<<<<

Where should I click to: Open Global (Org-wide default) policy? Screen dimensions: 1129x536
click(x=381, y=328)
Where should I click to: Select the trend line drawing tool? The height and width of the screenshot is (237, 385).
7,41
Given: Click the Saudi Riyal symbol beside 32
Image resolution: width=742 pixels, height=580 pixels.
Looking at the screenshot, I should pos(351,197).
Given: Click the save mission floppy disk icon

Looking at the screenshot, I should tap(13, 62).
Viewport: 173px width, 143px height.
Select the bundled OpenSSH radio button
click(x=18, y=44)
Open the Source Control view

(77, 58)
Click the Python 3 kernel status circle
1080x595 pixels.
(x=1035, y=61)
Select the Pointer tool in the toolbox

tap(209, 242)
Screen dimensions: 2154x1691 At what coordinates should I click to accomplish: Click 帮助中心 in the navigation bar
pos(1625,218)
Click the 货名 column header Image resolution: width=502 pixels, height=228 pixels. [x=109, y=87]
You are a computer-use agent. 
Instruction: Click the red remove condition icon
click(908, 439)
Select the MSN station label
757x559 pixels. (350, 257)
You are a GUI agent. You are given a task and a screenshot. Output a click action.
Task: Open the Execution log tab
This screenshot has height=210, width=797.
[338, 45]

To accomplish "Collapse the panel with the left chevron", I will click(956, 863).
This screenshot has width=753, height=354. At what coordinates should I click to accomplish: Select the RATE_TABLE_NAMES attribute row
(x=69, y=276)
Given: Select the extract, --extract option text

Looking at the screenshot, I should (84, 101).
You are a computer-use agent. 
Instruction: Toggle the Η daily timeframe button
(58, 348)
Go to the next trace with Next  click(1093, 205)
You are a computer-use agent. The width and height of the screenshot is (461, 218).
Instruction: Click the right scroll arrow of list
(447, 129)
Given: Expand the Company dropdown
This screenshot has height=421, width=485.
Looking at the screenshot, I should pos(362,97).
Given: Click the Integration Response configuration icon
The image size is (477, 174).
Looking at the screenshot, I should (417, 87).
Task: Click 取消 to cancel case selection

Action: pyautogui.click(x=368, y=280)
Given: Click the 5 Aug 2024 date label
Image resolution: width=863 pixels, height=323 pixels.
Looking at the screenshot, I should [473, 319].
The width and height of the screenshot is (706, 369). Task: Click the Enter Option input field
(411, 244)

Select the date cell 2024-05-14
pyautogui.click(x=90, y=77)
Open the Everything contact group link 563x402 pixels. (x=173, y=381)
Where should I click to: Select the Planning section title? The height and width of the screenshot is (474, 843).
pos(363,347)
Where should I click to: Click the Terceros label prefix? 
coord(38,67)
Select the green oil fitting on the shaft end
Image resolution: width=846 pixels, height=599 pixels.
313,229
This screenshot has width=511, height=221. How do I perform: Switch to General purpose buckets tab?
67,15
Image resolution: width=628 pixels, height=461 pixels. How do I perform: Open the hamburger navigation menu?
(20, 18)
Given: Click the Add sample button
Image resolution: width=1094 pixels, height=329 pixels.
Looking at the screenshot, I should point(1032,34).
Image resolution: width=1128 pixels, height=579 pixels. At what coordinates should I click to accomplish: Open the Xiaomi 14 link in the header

>>>>

__Work to be completed__. Switch every "Image resolution" in the rows above to "Display resolution" and reproduce the rows with nothing else changed.

__Result below__.
Where should I click to: Open Global (Org-wide default) policy? Screen dimensions: 1129x536
click(x=381, y=328)
Where should I click to: Select the trend line drawing tool? The height and width of the screenshot is (237, 385).
7,41
Given: Click the Saudi Riyal symbol beside 32
Display resolution: width=742 pixels, height=580 pixels.
Looking at the screenshot, I should pos(351,197).
Given: Click the save mission floppy disk icon

Looking at the screenshot, I should tap(13, 62).
Viewport: 173px width, 143px height.
Select the bundled OpenSSH radio button
click(x=18, y=44)
Open the Source Control view

(77, 58)
Click the Python 3 kernel status circle
1080x595 pixels.
(x=1035, y=61)
Select the Pointer tool in the toolbox

tap(209, 242)
Screen dimensions: 2154x1691 At what coordinates should I click to accomplish: Click 帮助中心 in the navigation bar
pos(1625,218)
Click the 货名 column header Display resolution: width=502 pixels, height=228 pixels. [x=109, y=87]
You are a computer-use agent. 
Instruction: Click the red remove condition icon
click(908, 439)
Select the MSN station label
757x559 pixels. (350, 257)
You are a GUI agent. You are given a task and a screenshot. Output a click action.
Task: Open the Execution log tab
This screenshot has height=210, width=797.
[338, 45]

To accomplish "Collapse the panel with the left chevron", I will click(956, 863).
This screenshot has width=753, height=354. At what coordinates should I click to accomplish: Select the RATE_TABLE_NAMES attribute row
(x=69, y=276)
Given: Select the extract, --extract option text

Looking at the screenshot, I should (84, 101).
You are a computer-use agent. 
Instruction: Toggle the Η daily timeframe button
(58, 348)
Go to the next trace with Next  click(1093, 205)
You are a computer-use agent. The width and height of the screenshot is (461, 218).
Instruction: Click the right scroll arrow of list
(447, 129)
Given: Expand the Company dropdown
This screenshot has height=421, width=485.
Looking at the screenshot, I should pos(362,97).
Given: Click the Integration Response configuration icon
The image size is (477, 174).
Looking at the screenshot, I should (417, 87).
Task: Click 取消 to cancel case selection

Action: pyautogui.click(x=368, y=280)
Given: Click the 5 Aug 2024 date label
Display resolution: width=863 pixels, height=323 pixels.
Looking at the screenshot, I should [473, 319].
The width and height of the screenshot is (706, 369). Task: Click the Enter Option input field
(411, 244)

Select the date cell 2024-05-14
pyautogui.click(x=90, y=77)
Open the Everything contact group link 563x402 pixels. (x=173, y=381)
Where should I click to: Select the Planning section title? The height and width of the screenshot is (474, 843).
pos(363,347)
Where should I click to: Click the Terceros label prefix? 
coord(38,67)
Select the green oil fitting on the shaft end
Display resolution: width=846 pixels, height=599 pixels.
313,229
This screenshot has width=511, height=221. How do I perform: Switch to General purpose buckets tab?
67,15
Display resolution: width=628 pixels, height=461 pixels. How do I perform: Open the hamburger navigation menu?
(20, 18)
Given: Click the Add sample button
Display resolution: width=1094 pixels, height=329 pixels.
Looking at the screenshot, I should point(1032,34).
Display resolution: width=1128 pixels, height=579 pixels. At what coordinates should I click to accomplish: Open the Xiaomi 14 link in the header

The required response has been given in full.